Dyddiad y datganiad:
13 July 2021

Cyhoeddiad nesaf:
28 July 2021

1. Main points

  • There is no statistical evidence of a difference in the likelihood of testing positive for COVID-19 between disabled people and non-disabled people in England, between 25 February and 16 May 2021. There were relatively low COVID-19 infection levels within England during this time.

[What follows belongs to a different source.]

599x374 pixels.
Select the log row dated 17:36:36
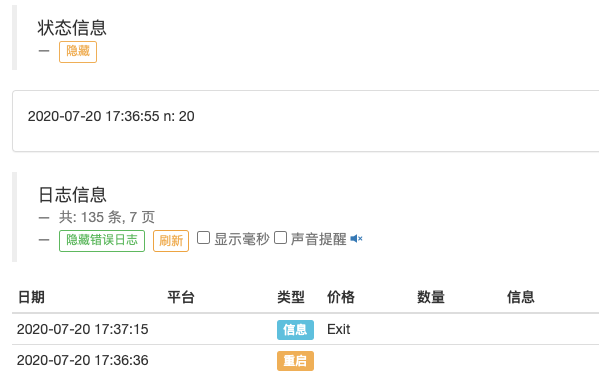click(306, 360)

  • Our analysis suggests that in England, non-disabled and disabled people who are limited a little have had more socially distanced contacts than disabled people who are limited a lot between 21 February and 15 May 2021; there is limited evidence of a difference in the number of physical contacts between non-disabled and disabled people during this time.

  • Overall, the number of people reporting socially distanced and physical contacts with others, increased among both disabled and non-disabled people between 21 February and 15 May 2021.

About this bulletin

We have changed from presenting analysis on the characteristics of people testing positive for COVID-19 in a fortnightly article to a fortnightly bulletin series. Our previous articles presenting analysis on the characteristics of people testing positive for COVID-19 are still available.

In this bulletin, we refer to the number of coronavirus (COVID-19) infections within the community population; community in this instance refers to private residential households, and it excludes those in hospitals, care homes and/or other institutional settings in the UK.

This bulletin presents analysis on the characteristics of those testing positive for SARS-CoV-2, the coronavirus causing the COVID-19 disease in the UK. We include current COVID-19 infections, which we define as testing positive for SARS-CoV-2, with or without having symptoms, on a swab taken from the nose and throat.

More about coronavirus

More information on our headline estimates of the overall number of positive cases in England, Wales, Northern Ireland and Scotland are available in our latest weekly bulletin. It should be noted that the analysis on the characteristics and behaviours of those testing positive in this bulletin is for a different time period than the headline figures presented in the most recent bulletin. The reference periods for the various analyses are clearly stated at the start of each section, as well as further information on what the analysis covers. More information about the methods used for our models is available in our methodology article.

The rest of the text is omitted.